▶ Task requirements:
So that nothing is lost, write out all the lines below exactly.

(Dataset entries)
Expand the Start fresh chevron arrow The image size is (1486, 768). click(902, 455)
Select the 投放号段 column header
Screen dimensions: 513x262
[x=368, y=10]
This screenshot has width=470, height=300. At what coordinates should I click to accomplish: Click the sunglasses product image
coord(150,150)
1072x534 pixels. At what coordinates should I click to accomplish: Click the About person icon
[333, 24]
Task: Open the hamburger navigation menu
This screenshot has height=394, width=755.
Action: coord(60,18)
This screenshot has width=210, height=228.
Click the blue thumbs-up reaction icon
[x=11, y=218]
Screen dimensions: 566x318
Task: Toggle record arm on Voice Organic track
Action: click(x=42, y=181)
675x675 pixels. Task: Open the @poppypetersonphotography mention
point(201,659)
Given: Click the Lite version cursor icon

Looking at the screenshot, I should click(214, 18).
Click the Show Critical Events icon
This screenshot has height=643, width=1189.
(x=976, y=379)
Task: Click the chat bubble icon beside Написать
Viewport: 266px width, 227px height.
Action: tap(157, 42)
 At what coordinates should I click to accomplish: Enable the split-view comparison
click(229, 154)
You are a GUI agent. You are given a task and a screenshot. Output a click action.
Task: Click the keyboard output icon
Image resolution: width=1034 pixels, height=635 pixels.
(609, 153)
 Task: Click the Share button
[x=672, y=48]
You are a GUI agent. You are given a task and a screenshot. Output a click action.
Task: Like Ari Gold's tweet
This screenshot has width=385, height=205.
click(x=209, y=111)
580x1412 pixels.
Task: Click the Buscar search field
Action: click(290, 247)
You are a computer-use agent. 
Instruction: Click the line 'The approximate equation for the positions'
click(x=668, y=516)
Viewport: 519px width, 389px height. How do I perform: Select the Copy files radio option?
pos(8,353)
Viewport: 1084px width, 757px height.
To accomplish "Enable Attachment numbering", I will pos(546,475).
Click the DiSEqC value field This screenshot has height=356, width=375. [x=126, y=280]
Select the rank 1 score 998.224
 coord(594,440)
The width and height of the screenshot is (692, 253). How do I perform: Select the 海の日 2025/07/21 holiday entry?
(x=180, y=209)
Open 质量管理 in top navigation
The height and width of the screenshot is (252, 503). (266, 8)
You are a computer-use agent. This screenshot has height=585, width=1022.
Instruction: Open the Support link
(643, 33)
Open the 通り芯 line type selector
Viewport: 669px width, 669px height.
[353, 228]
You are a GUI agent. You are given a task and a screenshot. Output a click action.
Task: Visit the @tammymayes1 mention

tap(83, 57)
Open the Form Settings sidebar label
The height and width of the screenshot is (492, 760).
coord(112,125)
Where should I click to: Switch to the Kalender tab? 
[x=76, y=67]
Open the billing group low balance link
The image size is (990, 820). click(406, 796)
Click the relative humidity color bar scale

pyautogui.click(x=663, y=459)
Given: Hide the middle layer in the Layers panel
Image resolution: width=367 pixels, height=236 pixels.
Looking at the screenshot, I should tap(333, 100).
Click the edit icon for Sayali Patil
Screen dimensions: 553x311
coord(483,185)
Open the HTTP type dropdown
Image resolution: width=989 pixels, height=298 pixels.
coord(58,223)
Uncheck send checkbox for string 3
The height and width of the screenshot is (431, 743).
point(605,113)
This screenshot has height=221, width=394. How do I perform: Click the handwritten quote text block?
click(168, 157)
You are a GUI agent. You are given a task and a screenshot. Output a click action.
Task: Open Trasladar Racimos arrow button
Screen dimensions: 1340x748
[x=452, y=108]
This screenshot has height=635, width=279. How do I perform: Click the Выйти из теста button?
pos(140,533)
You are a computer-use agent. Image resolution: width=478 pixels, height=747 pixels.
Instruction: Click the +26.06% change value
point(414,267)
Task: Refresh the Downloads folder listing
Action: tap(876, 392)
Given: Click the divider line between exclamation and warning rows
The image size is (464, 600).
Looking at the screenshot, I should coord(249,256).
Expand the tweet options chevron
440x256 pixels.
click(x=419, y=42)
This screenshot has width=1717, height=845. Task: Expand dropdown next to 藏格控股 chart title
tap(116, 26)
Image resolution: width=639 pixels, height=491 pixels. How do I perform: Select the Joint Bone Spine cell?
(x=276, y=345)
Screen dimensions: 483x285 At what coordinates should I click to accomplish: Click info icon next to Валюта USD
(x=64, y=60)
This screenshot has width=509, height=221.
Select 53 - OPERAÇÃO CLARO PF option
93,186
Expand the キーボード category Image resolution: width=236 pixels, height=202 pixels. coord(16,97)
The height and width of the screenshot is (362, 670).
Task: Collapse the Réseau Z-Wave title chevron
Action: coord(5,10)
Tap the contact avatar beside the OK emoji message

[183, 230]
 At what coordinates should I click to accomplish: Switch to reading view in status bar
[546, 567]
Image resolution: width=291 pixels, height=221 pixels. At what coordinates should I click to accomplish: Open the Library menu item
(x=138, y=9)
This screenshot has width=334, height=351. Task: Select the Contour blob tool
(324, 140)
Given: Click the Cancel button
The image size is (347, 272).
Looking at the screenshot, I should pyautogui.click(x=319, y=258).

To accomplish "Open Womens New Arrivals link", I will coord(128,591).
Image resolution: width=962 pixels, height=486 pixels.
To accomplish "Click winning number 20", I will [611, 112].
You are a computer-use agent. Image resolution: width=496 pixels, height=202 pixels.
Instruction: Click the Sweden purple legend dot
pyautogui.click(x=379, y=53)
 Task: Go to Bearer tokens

▶ Exercise response:
Expand the Start fresh chevron arrow The image size is (1486, 768). click(902, 455)
Select the 投放号段 column header
Screen dimensions: 513x262
[x=368, y=10]
This screenshot has width=470, height=300. At what coordinates should I click to accomplish: Click the sunglasses product image
coord(150,150)
1072x534 pixels. At what coordinates should I click to accomplish: Click the About person icon
[333, 24]
Task: Open the hamburger navigation menu
This screenshot has height=394, width=755.
Action: coord(60,18)
This screenshot has width=210, height=228.
Click the blue thumbs-up reaction icon
[x=11, y=218]
Screen dimensions: 566x318
Task: Toggle record arm on Voice Organic track
Action: click(x=42, y=181)
675x675 pixels. Task: Open the @poppypetersonphotography mention
point(201,659)
Given: Click the Lite version cursor icon

Looking at the screenshot, I should click(214, 18).
Click the Show Critical Events icon
This screenshot has height=643, width=1189.
(x=976, y=379)
Task: Click the chat bubble icon beside Написать
Viewport: 266px width, 227px height.
Action: tap(157, 42)
 At what coordinates should I click to accomplish: Enable the split-view comparison
click(229, 154)
You are a GUI agent. You are given a task and a screenshot. Output a click action.
Task: Click the keyboard output icon
Image resolution: width=1034 pixels, height=635 pixels.
(609, 153)
 Task: Click the Share button
[x=672, y=48]
You are a GUI agent. You are given a task and a screenshot. Output a click action.
Task: Like Ari Gold's tweet
This screenshot has width=385, height=205.
click(x=209, y=111)
580x1412 pixels.
Task: Click the Buscar search field
Action: click(290, 247)
You are a computer-use agent. 
Instruction: Click the line 'The approximate equation for the positions'
click(x=668, y=516)
Viewport: 519px width, 389px height. How do I perform: Select the Copy files radio option?
pos(8,353)
Viewport: 1084px width, 757px height.
To accomplish "Enable Attachment numbering", I will pos(546,475).
Click the DiSEqC value field This screenshot has height=356, width=375. [x=126, y=280]
Select the rank 1 score 998.224
 coord(594,440)
The width and height of the screenshot is (692, 253). How do I perform: Select the 海の日 2025/07/21 holiday entry?
(x=180, y=209)
Open 质量管理 in top navigation
The height and width of the screenshot is (252, 503). (266, 8)
You are a computer-use agent. This screenshot has height=585, width=1022.
Instruction: Open the Support link
(643, 33)
Open the 通り芯 line type selector
Viewport: 669px width, 669px height.
[353, 228]
You are a GUI agent. You are given a task and a screenshot. Output a click action.
Task: Visit the @tammymayes1 mention

tap(83, 57)
Open the Form Settings sidebar label
The height and width of the screenshot is (492, 760).
coord(112,125)
Where should I click to: Switch to the Kalender tab? 
[x=76, y=67]
Open the billing group low balance link
The image size is (990, 820). click(406, 796)
Click the relative humidity color bar scale

pyautogui.click(x=663, y=459)
Given: Hide the middle layer in the Layers panel
Image resolution: width=367 pixels, height=236 pixels.
Looking at the screenshot, I should tap(333, 100).
Click the edit icon for Sayali Patil
Screen dimensions: 553x311
coord(483,185)
Open the HTTP type dropdown
Image resolution: width=989 pixels, height=298 pixels.
coord(58,223)
Uncheck send checkbox for string 3
The height and width of the screenshot is (431, 743).
point(605,113)
This screenshot has height=221, width=394. How do I perform: Click the handwritten quote text block?
click(168, 157)
You are a GUI agent. You are given a task and a screenshot. Output a click action.
Task: Open Trasladar Racimos arrow button
Screen dimensions: 1340x748
[x=452, y=108]
This screenshot has height=635, width=279. How do I perform: Click the Выйти из теста button?
pos(140,533)
You are a computer-use agent. Image resolution: width=478 pixels, height=747 pixels.
Instruction: Click the +26.06% change value
point(414,267)
Task: Refresh the Downloads folder listing
Action: tap(876, 392)
Given: Click the divider line between exclamation and warning rows
The image size is (464, 600).
Looking at the screenshot, I should coord(249,256).
Expand the tweet options chevron
440x256 pixels.
click(x=419, y=42)
This screenshot has width=1717, height=845. Task: Expand dropdown next to 藏格控股 chart title
tap(116, 26)
Image resolution: width=639 pixels, height=491 pixels. How do I perform: Select the Joint Bone Spine cell?
(x=276, y=345)
Screen dimensions: 483x285 At what coordinates should I click to accomplish: Click info icon next to Валюта USD
(x=64, y=60)
This screenshot has width=509, height=221.
Select 53 - OPERAÇÃO CLARO PF option
93,186
Expand the キーボード category Image resolution: width=236 pixels, height=202 pixels. coord(16,97)
The height and width of the screenshot is (362, 670).
Task: Collapse the Réseau Z-Wave title chevron
Action: coord(5,10)
Tap the contact avatar beside the OK emoji message

[183, 230]
 At what coordinates should I click to accomplish: Switch to reading view in status bar
[546, 567]
Image resolution: width=291 pixels, height=221 pixels. At what coordinates should I click to accomplish: Open the Library menu item
(x=138, y=9)
This screenshot has width=334, height=351. Task: Select the Contour blob tool
(324, 140)
Given: Click the Cancel button
The image size is (347, 272).
Looking at the screenshot, I should pyautogui.click(x=319, y=258).

To accomplish "Open Womens New Arrivals link", I will coord(128,591).
Image resolution: width=962 pixels, height=486 pixels.
To accomplish "Click winning number 20", I will [611, 112].
You are a computer-use agent. Image resolution: width=496 pixels, height=202 pixels.
Instruction: Click the Sweden purple legend dot
pyautogui.click(x=379, y=53)
 Task: Go to Bearer tokens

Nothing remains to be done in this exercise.